Living Entrepreneurship Blog / Babson Entrepreneurs

GEIR Blog Series: Rapidly Testing your Startup Idea as a Student

Joe Zhou

The following is a blog post from Joe Zhou. Joe is the founder & CEO of firstblood and a Global Entrepreneur in Residence (GEIR) at Babson College. This is the first in a series of posts by Babson’s GEIRs where they will share lessons and tips from their experience as startup founders. 

As a GEIR at Babson, Joe is available to advise students on their startups, speak to student groups and more. Please reach out to Joe at Joe(at)firstblood.io. 

One of the common mistakes that first-time entrepreneurs make is to try to build out a product that fits 100% of their vision. What does that really mean? Let’s say your vision is to build the best lemonade stand in the entire city. But, instead of focusing the actual part of the product that customers pay money for — lemonade— you become obsessed with the packaging of the drink, the design of the stand, payment vendors and check out experience.

Limited Resources Means Focus

Startups typically have very limited resources, especially in the early days, and focusing on wrong priority can result in a delay in finding product market fit. This ultimately burdens the company’s ability to grow and become profitable. This is especially true for startup founders who are still in school. With workload from projects and classes, student founders are left with even less time for their start up ideas.

Rapid Idea Test

How exactly do you test whether your idea is viable as a student founder? The answer is simple; what is the quickest way to get from location A to location B? Whether you are running, walking or using a vehicle, you would pick whichever option is cheapest, fastest and most efficient. The same principle applies to startup founders.

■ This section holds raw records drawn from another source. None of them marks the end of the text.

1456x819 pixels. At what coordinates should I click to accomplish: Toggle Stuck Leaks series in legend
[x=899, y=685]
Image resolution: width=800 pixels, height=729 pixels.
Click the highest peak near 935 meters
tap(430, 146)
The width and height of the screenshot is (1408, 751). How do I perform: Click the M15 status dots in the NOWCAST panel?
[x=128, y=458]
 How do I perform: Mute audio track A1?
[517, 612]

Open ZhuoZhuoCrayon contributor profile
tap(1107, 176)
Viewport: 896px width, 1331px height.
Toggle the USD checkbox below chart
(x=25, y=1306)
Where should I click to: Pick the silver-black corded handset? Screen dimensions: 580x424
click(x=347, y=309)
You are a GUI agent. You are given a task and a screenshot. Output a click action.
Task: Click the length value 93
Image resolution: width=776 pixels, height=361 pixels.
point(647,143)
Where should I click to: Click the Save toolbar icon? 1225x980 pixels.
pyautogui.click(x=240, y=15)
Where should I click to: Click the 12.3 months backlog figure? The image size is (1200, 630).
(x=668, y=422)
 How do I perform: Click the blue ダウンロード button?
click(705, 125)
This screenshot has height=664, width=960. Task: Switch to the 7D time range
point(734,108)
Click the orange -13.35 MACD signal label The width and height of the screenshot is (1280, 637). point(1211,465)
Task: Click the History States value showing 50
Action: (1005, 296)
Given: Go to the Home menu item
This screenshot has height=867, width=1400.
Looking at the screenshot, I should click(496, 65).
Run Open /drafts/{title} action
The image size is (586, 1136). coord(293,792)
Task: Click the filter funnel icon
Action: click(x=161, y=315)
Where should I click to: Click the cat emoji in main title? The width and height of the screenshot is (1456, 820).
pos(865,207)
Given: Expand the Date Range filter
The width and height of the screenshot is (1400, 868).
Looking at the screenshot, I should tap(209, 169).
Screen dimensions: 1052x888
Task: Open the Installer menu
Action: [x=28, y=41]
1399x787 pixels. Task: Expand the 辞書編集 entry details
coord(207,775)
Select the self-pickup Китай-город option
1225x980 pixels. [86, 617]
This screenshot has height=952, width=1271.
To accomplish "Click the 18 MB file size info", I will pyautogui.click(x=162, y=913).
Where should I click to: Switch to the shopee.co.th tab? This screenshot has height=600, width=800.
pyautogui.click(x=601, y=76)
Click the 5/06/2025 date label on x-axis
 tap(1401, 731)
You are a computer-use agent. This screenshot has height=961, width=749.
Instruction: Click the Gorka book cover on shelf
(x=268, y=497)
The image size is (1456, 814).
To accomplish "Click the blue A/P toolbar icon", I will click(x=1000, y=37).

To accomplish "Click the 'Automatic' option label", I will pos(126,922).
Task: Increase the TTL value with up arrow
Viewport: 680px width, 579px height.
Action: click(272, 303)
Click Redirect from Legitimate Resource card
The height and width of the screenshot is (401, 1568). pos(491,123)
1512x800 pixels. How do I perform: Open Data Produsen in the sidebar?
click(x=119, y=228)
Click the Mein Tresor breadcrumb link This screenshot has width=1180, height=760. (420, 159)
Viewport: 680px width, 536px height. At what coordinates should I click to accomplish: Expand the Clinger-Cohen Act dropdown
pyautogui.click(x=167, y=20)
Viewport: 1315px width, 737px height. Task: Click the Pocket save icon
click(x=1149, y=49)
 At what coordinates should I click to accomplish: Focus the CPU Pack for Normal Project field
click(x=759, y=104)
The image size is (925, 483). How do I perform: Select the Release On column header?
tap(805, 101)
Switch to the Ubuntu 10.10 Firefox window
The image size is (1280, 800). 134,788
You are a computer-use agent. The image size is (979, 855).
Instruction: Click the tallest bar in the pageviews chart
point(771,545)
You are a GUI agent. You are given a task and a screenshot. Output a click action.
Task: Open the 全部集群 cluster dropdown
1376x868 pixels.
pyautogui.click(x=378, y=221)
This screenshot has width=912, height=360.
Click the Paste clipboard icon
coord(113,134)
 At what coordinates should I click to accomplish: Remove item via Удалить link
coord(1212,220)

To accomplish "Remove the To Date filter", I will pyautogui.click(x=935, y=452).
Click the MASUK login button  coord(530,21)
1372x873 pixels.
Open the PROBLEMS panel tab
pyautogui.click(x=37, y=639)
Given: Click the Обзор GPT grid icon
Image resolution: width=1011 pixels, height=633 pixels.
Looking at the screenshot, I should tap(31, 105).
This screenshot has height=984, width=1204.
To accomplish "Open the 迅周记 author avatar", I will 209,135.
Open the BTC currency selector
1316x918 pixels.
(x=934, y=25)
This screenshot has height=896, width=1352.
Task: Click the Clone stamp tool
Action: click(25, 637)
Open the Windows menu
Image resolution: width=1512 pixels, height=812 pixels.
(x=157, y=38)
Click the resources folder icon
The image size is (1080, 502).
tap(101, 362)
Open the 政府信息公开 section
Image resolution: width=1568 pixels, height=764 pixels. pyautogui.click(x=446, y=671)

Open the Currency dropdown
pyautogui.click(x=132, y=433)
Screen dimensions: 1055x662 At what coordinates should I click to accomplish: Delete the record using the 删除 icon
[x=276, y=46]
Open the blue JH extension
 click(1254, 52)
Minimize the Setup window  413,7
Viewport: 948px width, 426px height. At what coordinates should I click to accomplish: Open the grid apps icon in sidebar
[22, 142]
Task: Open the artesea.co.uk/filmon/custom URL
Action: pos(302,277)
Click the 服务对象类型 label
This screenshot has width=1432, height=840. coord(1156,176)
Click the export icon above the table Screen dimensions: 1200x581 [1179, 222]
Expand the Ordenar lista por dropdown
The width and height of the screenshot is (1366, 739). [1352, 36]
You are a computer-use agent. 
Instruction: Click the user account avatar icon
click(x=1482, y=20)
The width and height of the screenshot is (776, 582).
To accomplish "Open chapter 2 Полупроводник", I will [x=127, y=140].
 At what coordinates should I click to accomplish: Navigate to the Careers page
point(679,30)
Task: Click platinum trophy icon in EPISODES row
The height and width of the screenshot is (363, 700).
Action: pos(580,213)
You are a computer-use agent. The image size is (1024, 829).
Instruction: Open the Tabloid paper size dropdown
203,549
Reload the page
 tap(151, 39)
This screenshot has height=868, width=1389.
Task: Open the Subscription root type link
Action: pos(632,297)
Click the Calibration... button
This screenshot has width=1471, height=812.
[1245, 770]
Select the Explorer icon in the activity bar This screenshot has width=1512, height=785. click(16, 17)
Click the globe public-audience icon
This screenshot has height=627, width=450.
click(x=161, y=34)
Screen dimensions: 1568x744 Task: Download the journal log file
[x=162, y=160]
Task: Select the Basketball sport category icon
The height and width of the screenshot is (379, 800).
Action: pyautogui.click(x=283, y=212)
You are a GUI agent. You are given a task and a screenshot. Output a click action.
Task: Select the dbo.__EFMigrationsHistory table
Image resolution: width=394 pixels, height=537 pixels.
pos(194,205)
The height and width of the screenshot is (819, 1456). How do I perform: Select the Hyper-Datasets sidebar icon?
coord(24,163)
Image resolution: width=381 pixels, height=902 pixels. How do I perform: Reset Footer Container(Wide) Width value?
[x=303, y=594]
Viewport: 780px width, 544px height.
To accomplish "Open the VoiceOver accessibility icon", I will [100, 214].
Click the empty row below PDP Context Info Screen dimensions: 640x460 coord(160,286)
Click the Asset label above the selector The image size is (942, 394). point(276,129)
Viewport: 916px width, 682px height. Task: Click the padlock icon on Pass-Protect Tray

It is about finding a cheap, quick, and efficient way to build a MINIMUM set of features that ACTUALLY solve customers’ problems that they are willing to PAY money for.

Building A Test

The structure of the test will vary since it will likely to be dependent upon type of the product. However, generally the first step should always be to talk to your potential customers. By talking to them, you will have a better understanding of their problems and how serious these problems are. The second step should be to build out a feature set that solves the biggest problem on the list. Finally, figure out how to distribute the solution to the customers in need via channels that you identify.

Implementing A Test

Implementing a test could be the most disappointing and/or the most exciting part of this process! In order to get a feeling on whether the idea is working, you will need to set up a way to track user activity such as total visits, activations, retention, conversion and referrals. If you are building a web app, an easy hack for tracking stats is to set up all the proper tracking to your application UI and use Google Analytics (GA)[1] to see what happens. I will cover in detail how a test should be properly implemented and analyzed in the next blog post.